Paul Ryan calls for 'unity' among Republicans

House Speaker says he cannot “pretend” the Republican party is unified, calls to bring everyone together.

Ben Ariel ,

Paul Ryan
Paul Ryan

House Speaker Paul Ryan said Wednesday he cannot “pretend” the Republican party is unified and acknowledged it will “take some work” to bring everyone together after the bruising primary, Fox News reported.

The comments come ahead of Ryan’s high-stakes sit-down with presumptive Republican presidential nominee Donald Trump.

At the same time, Ryan – who so far has declined to endorse Trump – signaled an interest in bringing all the wings of the party together.

Speaking after a closed-door meeting with other House leaders and rank-and-file members, Ryan suggested, according to Fox News, that “to pretend we’re unified as a party” would mean going into the fall election at “half-strength.”

Rather, he said, he needs the party to be at “full-strength” and so wants to pursue “real unification” of all factions within the GOP.

“We cannot afford to lose this election to Hillary Clinton,” Ryan was quoted as having said.

Rank-and-file members have been at odds over Ryan’s announcement last week, when he said he was “not yet ready” to endorse Trump, who became the presumptive Republican presidential nominee when his last two opponents – Ted Cruz and John Kasich – dropped out of the race.

Some understand the speaker may not truly be ready, and also wants to check the pulse of his colleagues. Others worry that Ryan’s hesitation is costing the party valuable fundraising time – needed to prepare for an expected battle against Hillary Clinton and the Democrats in the fall, noted Fox News.

Ryan and Trump are set to meet in person on Thursday. But the first step toward a potential reconciliation was Wednesday morning’s weekly conference for House Republicans – their first since Trump all but seized the nomination last week.

Asked after that meeting what he needs to hear to fully get behind Trump, Ryan said he and Trump will have that conversation.

“I don’t really know him,” he said. “We just need to get to know each other.”

He reiterated the party must “merge” and “unify.”

Last week, shortly after Ryan’s announcement that he was not yet ready to back Trump, the billionaire responded by saying he himself was not ready to support the Speaker’s agenda.

“I am not ready to support Speaker Ryan's agenda. Perhaps in the future we can work together and come to an agreement about what is best for the American people,” Trump said in a statement posted on his website.

“They have been treated so badly for so long that it is about time for politicians to put them first!” he added.

Earlier this week the billionaire said he does not think it's necessary for the Republican party to be unified behind his presumptive nomination.

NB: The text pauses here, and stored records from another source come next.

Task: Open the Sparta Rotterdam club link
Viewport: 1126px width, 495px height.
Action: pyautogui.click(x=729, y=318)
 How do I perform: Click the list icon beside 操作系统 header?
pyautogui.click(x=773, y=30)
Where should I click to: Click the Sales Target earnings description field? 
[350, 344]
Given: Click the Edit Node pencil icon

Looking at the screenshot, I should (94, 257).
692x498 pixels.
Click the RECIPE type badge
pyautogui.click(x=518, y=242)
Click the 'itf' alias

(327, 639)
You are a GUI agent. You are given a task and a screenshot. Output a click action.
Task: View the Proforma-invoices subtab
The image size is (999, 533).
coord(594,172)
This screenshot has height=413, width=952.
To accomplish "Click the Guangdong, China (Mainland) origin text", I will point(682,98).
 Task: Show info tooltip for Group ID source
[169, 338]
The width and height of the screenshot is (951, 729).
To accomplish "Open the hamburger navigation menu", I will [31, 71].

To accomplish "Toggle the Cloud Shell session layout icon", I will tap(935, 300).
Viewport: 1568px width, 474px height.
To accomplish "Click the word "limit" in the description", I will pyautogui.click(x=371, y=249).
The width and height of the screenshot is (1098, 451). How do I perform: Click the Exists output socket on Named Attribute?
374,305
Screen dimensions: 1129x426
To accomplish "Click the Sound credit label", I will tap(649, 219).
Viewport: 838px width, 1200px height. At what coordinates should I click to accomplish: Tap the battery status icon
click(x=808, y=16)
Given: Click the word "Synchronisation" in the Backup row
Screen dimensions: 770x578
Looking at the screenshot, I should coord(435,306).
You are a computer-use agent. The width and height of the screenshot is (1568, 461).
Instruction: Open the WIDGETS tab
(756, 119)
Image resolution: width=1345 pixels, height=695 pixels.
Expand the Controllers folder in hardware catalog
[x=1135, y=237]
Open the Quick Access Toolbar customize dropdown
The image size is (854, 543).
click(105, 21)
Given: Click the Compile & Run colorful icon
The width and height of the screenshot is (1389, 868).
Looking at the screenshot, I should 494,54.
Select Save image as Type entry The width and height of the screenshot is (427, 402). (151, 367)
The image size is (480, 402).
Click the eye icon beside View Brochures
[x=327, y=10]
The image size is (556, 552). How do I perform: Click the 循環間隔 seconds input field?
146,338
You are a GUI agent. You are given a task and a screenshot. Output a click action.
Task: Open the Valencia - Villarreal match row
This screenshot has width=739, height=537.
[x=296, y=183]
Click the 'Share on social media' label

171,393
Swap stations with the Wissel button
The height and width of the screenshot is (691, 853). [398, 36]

"We wanna bring the party together. Does the party have to be together? Does it have to be unified? I'm very different than everybody else -- perhaps that's ever run for office. I actually don't think so," said Trump.

"I think it would be better if it were unified," he added. "I think it would be-- there would be something good about it. But I don't think it actually has to be unified in the traditional sense."